A Rare Disease
It started with a bomb.The convoy was patrolling a rubble-strewn neighborhood of Fallujah, in Anbar Province, when the homemade mine detonated. The IED made a thunderous noise but succeeded only in cracking the windshield of one of the platoon's Humvees. The Marines leaped from their vehicles and tore off after the suspected triggerman, who'd been watching through binocs from the roof of a mud-walled house.
The temperature that June 2006 morning hovered around 125 degrees, normal for late spring in central Iraq. The men pounded down the alleyways in their Kevlar body armor -- 70 pounds of gear apiece. One contingent spotted the suspect running south and gave chase. They were searching house to house, M-4 carbines ready, when a wizened woman emerged from a doorway, cradling an infant and repeating a plaintive phrase in Arabic.
A corporal translated: "Baby sick." The soldiers shifted nervously, fearing a trap; even if the child was really ill, this delay would make the group a perfect target for a sniper. That's when Chris Walsh appeared. He stowed his rifle and knelt to examine the patient. Her name was Mariam. She was nine months old, with curly black hair, brown eyes and a face twisted in misery. What Walsh saw when her grandmother removed the child's diaper made him gasp, then reach for his digital camera.
Walsh, 30, had arrived in Iraq three months earlier as a Navy medic assigned to Weapons Company, First Battalion, 25th Marines. Before that, he was an EMT for the St. Louis Fire Department. He'd seen all the horrors that keep an ambulance crew busy, and men blown apart on the battlefield in Iraq.
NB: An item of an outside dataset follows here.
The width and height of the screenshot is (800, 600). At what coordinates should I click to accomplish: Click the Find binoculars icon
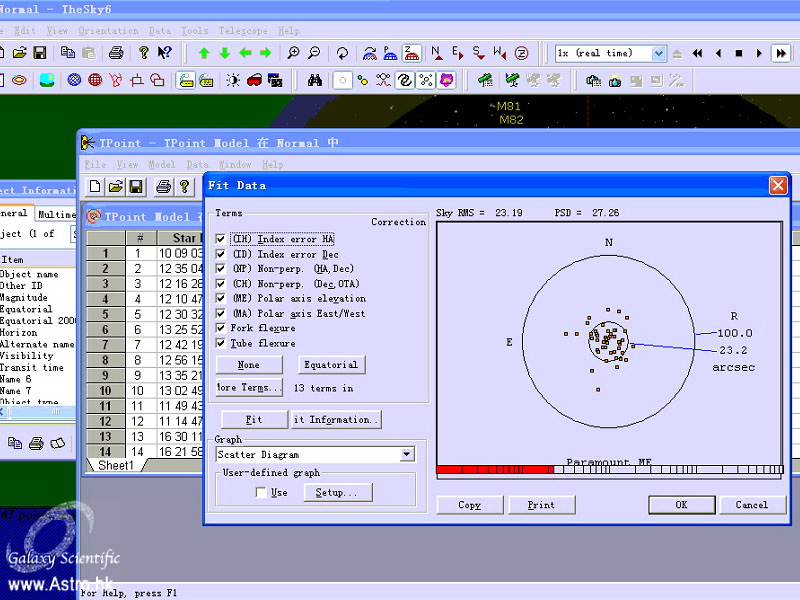coord(315,80)

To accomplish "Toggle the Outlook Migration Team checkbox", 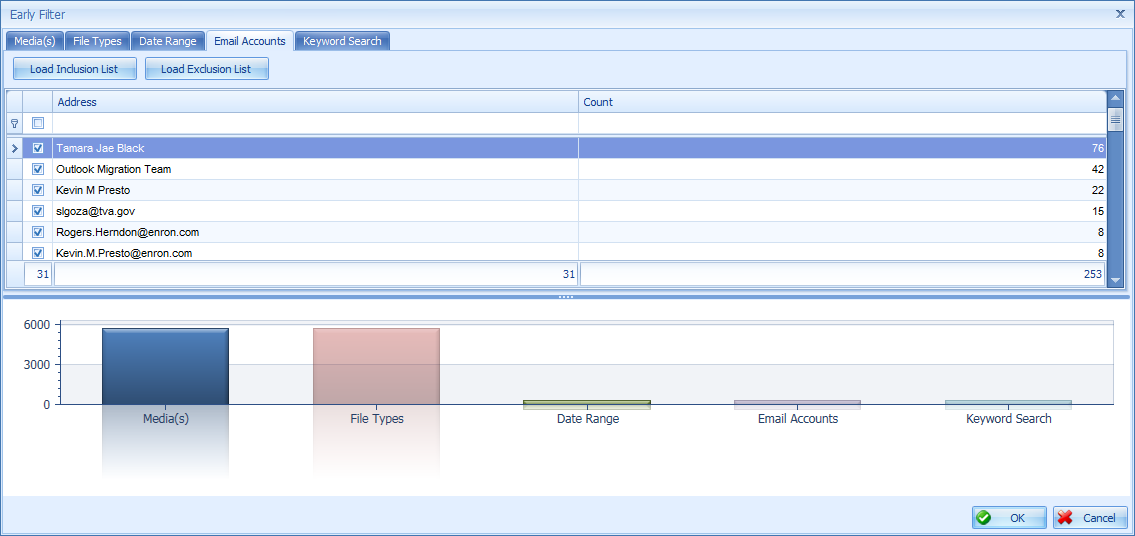I will tap(38, 169).
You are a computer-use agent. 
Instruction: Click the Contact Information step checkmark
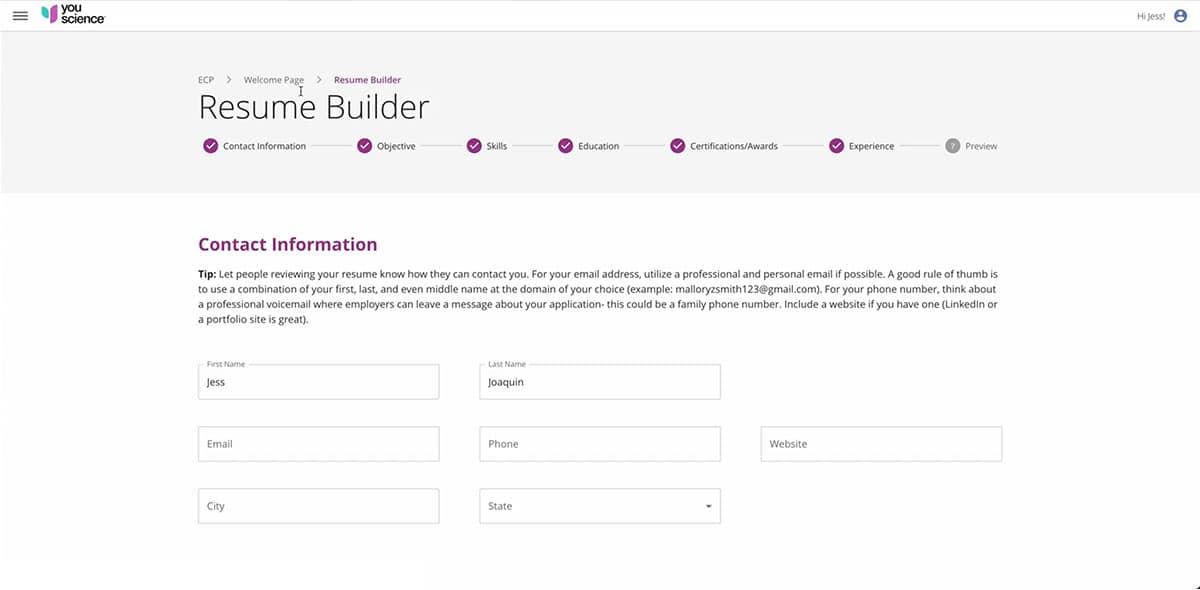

But he'd never seen a little girl turned inside out.
He snapped some photos as the corporal marked the house's location on a GPS grid. Then everyone scrambled back to their Humvees, and the patrol moved on.
At base camp -- a cluster of half-ruined buildings on the city's eastern outskirts -- Walsh showed his photos to Navy Capt. Sean Donovan, the battalion's chief medical officer. Donovan recognized Mariam's affliction: a rare condition called bladder exstrophy, in which the organ develops outside the body. As a further complication, the end of Mariam's large intestine protruded through the same opening and was severely inflamed. Without an operation, Donovan predicted, the child would soon die -- and there wasn't a surgeon in Iraq who could help her.
"Then we've got to get her out of here, sir," Walsh said.